Here is a simple metaphor to explain the difference between Big Data and Business Analytics. If you think of Big Data as a mining operation, you can think of Business Analytics as metallurgy.
I use this metaphor because Big Data provides very raw material in very large quantities. The output of Big Data requires a great deal of work to turn it into something valuable. This is the 'value' problem in Big Data (not one of the original V's but included increasingly more). It is hard to look at the ore coming out of a mine and see expensive jewelry. And it is hard to look at the vast amount of Big Data being created and see useful data products.
Business analytics, on the other hand, takes refined data products that already exist and mixes them in attempts to find a new composite or alloy that has desirable properties not available in the component products.

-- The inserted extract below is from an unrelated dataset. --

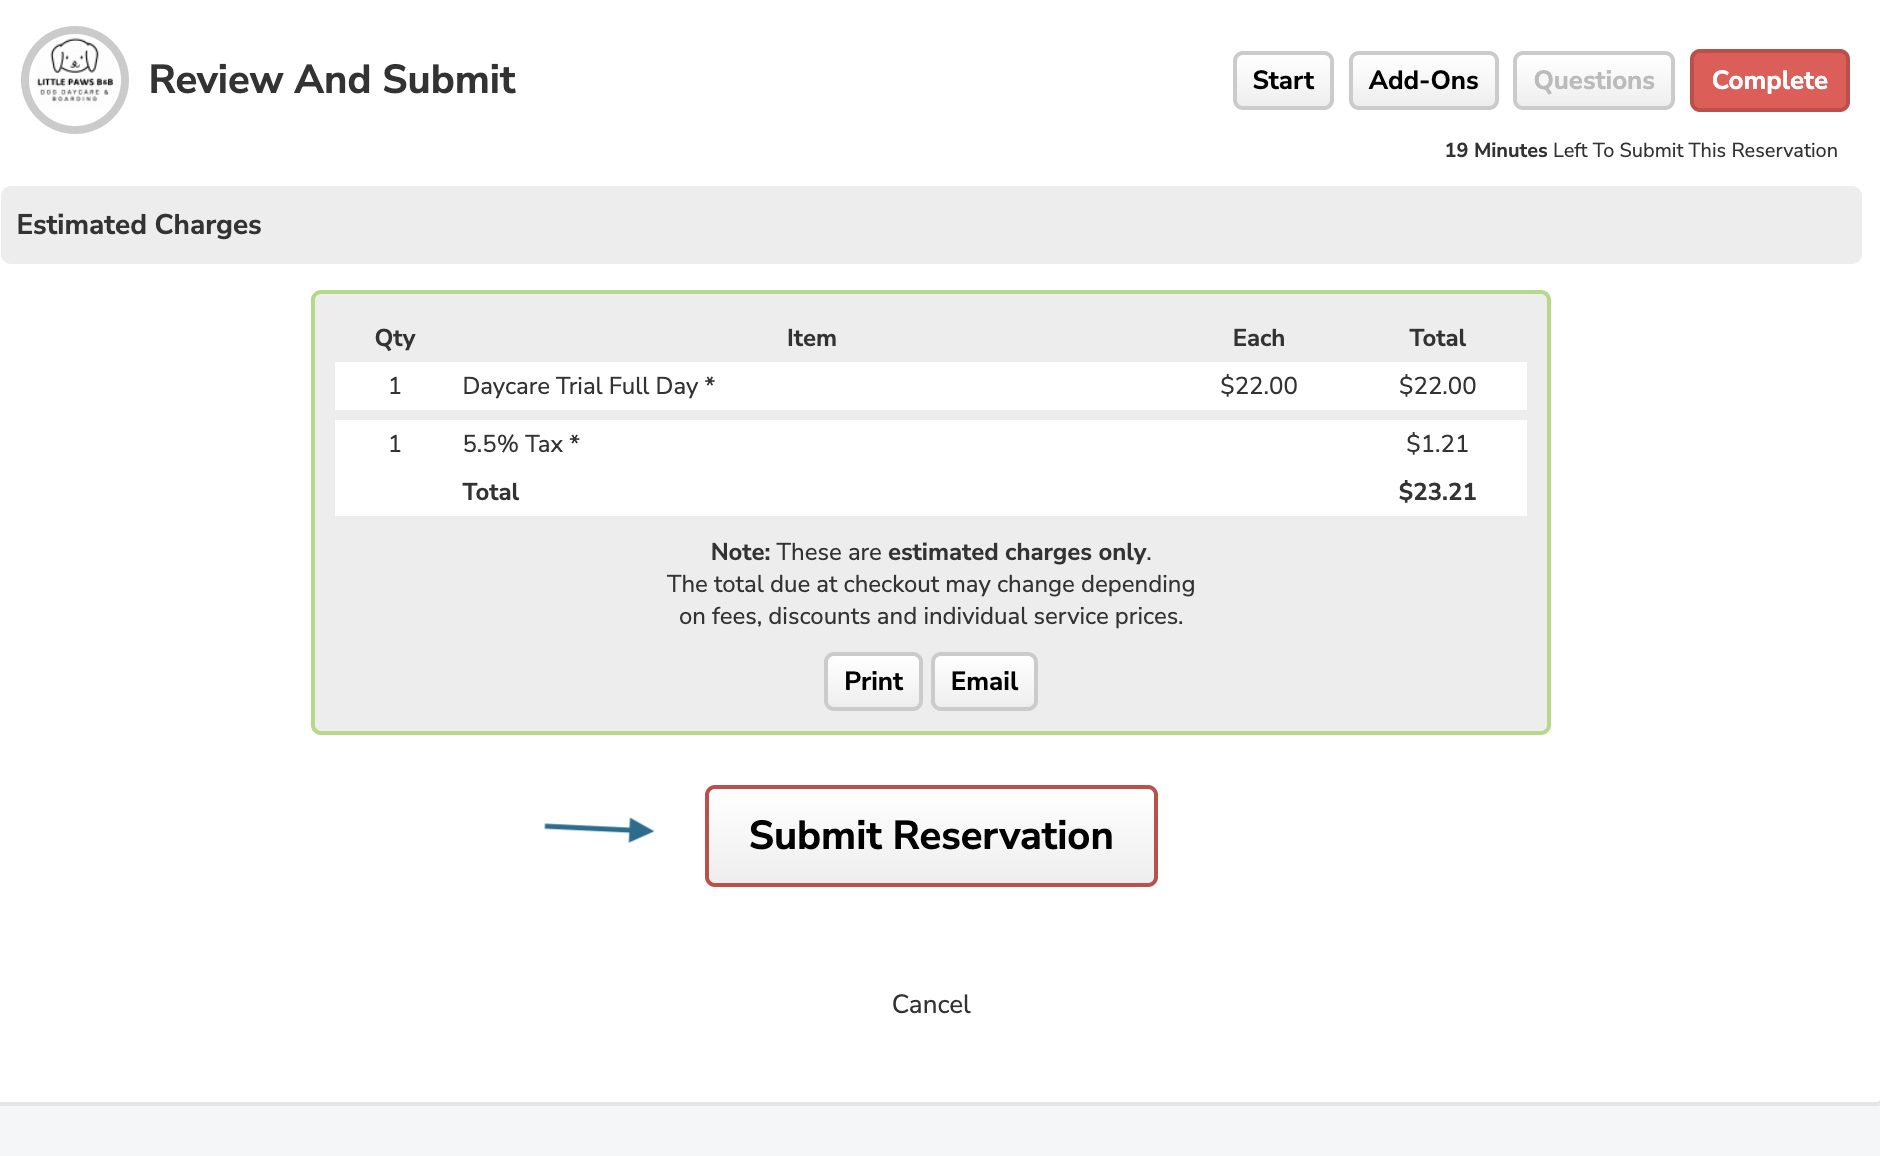1880x1156 pixels.
Task: Click the Item column header
Action: (811, 338)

While it is still difficult to know before hand what value might be found in the composite data products, there are two benefits that Business Analytics has over Big Data. First, you have a better idea what the outcome might be since you are working with refined data products rather than raw materials. Second, the volume is much, much less in Business Analytics so you can afford to do more trial and error.
Here is an example of attempting to use Big Data.I should mention that this example is constructed to make Big Data comprehensible to people who are not familiar with it as most examples are a little to arcane for the average person. Let's say you get a data feed from the Internet of Things. The Internet of Things is an emerging concept which is becoming more real over time and will continue to do so. In this feed you get information from parking meters, soda vending machines, websites, smart home appliances, EZ-pass toll booths, weather transponders, automobile computers and so on. This data comes at you as it is created. It is huge in volume with a great deal of variety. You want to use if to get a better understanding of your customers but you have no idea whether they are distinguished by regular car maintenance, how often they fail to feed parking meters, or whether they have milk going sour in their refrigerators. You have a huge volume of very raw data and need to figure out how to get some value out of it.
Compare that with an example of attempting to use Business Analytics.You have a chain of grocery stores and want to know if people in different locations have different purchasing behaviors resulting from weather forecasts. So, you pool all of the sales data from all of your stores, acquire some information on weather forecasts, and look for correlations. The data you are using is much more orderly and the things you are looking for are understood much.
Friday, December 26, 2014
Wednesday, December 17, 2014
What is Big Data?
Let's start with a question that a lot of people are wondering about. What is Big Data? First, I want to say that Big Data is a Big Deal. While technology has fueled the engines of transformation for the past few decades, data will fuel the engines of transformation for the next few. But, don't worry. I am not going to go off on a philosophical rant. Let's get right down to the brass tacks.
There is a lot of hype surrounding Big Data and a lot of misuse of the term. There are many definitions of Big Data none of which are particularly satisfying. But I will make use of two of my favorites.
Many people define Big Data in terms of three V's which are volume, variety and velocity. This means that Big Data is a huge amount (volume) of complicated data (variety) coming at you very fast (velocity). I have read papers and seen presentations where more V's are added. For example, veracity and value are popular as well. And both of these V's raise important issues. But, they are not central to the essence of Big Data.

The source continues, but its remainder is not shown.